===== Provided passage =====

Not that there isn't waste, but it's often different from what gets reported....


As I recall, and agreeing with the first link Google supplied (http://www.govexec.com/federal-news/1998/12/the-myth-of-the-...), the hammer might have been somewhat special, but the outsized price was simply an accounting artifact, the contract supplied N spare parts and tools, and overhead was evenly allocated to each part, whether it was a hammer or a complete jet engine (I think it was a contract for maintaining them).

The "coffee maker" was for the freaking C5, a huge transport, our biggest ever; if configured for carrying people, it might have to serve a lot of coffee over a long trip (can be refueled in mid-air). It would also be ... more than inconvenient if turbulence or whatever caused it to spray hot coffee. And if you're serving a lot of coffee, that leads straight to:

The "toilet seats" were much like you say, small quantity and being for a military airplane, weight is a big consideration. Note that pretty much any modern military plane that's big enough to have one or more toilets is going to produced in small numbers. Heck, Lockheed only made 650 P-3 Orions (naval patrol craft), Boeing only 744 B-52s; if this was for the C5-A as I remember, we only built 131 of them, and only 81 in the initial 1968-73 batch (no doubt canceled like everything else then), followed by an inevitably expensive restart of only 50 in 1985-89.


Ben Rich's book [1] about the development of the SR-71 explains the reason behind the hammer story. Cadmium plated tools were traced to embrittlement of titanium panels; they spent quite a bit of time tracking down the source of that problem and eliminating Cd plated tools from the factory.

===== Supplied information =====

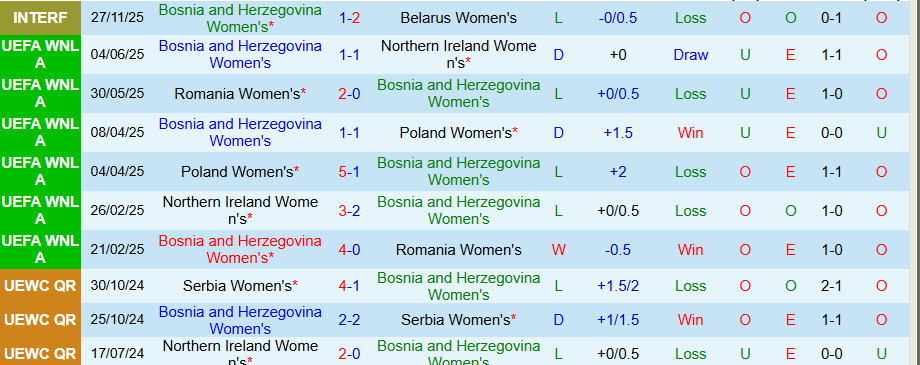This screenshot has width=920, height=365.
Task: Open the 4-0 score against Romania
Action: 350,250
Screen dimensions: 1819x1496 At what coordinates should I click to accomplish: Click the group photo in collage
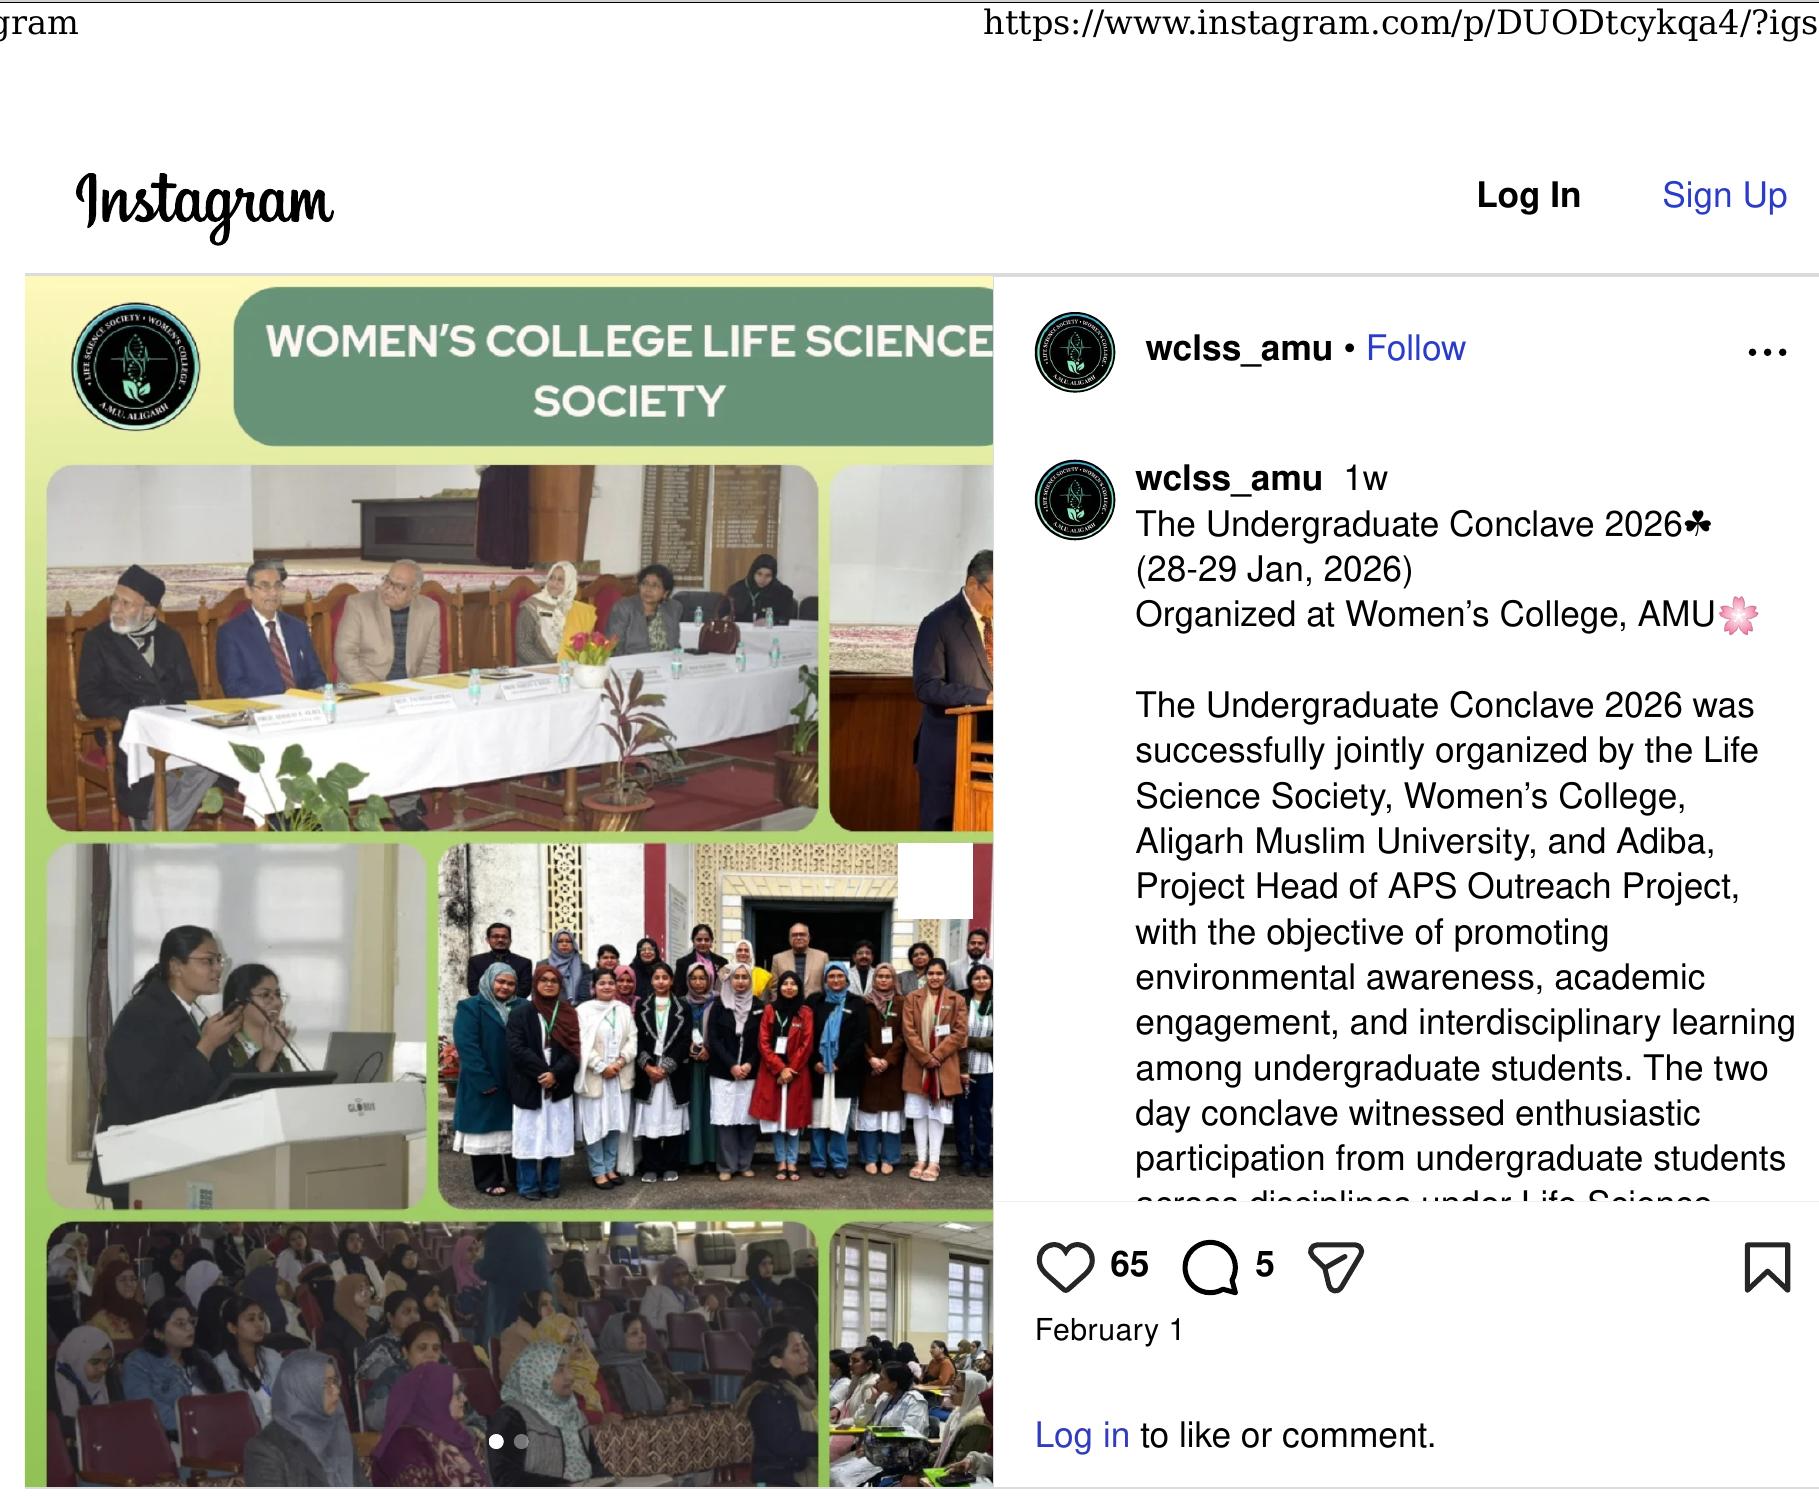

=====

# [What is being asked]
Continue the discussion of the overpriced military hammer, coffee maker, and toilet seats, starting after its final sentence.

# [Result of this exercise]
As far as coffee makers go, it's not always true in aircraft---especially combat aircraft---that gravity always points down. You see the same awareness in NASA Tech Briefs: coffee makers, toilet seats, even simple things like cabinet latches can't depend on gravity always having the same magnitude, or direction, or steadiness.

[1] Ben R. Rich. Skunk Works: A Personal Memoir of My Years at Lockheed. New York: Back Bay Books, 1996. ISBN 0-316-74300-3.


The trend is towards building fewer of each type of aircraft, too. For example, while 744 B-52s were built, only 78 remain in service. Which makes a $40 million avionics upgrade program pretty impressive. Imagine trying to get a design and production run of under 100 units of military-grade hardware done for half a million dollars apiece....

And yes, overhead and accounting can make prices interesting, especially when somebody has a political axe to grind. The trend towards smaller numbers of more sophisticated aircraft exacerbates it. For a random example, the marginal cost of building a new F-22 (if they were still being built at all) is about $150 million, but if you just take the program cost and divide it by the relatively small number (under 200) built, you get about $350 million apiece. Someone who wants to portray the F-22 as cost effective will no doubt use the $150 million number, and someone who wants to talk about how expensive and wasteful it is will use the $350 million number....


Heh. While drafting the above I decided to omit WWII production numbers, such as 18,482 B-24 Liberator heavy bombers (the all time record for a single type), or perhaps more comparable, as long as we're talking heavy bombers:

3,970 B-25s Superfortresses, which we kept using for a long time, along with a B-50 upgrade, 370 units.

384 B-36 Peacemakers.

744 B-52 Stratofortresses (but we actually used them in hot wars).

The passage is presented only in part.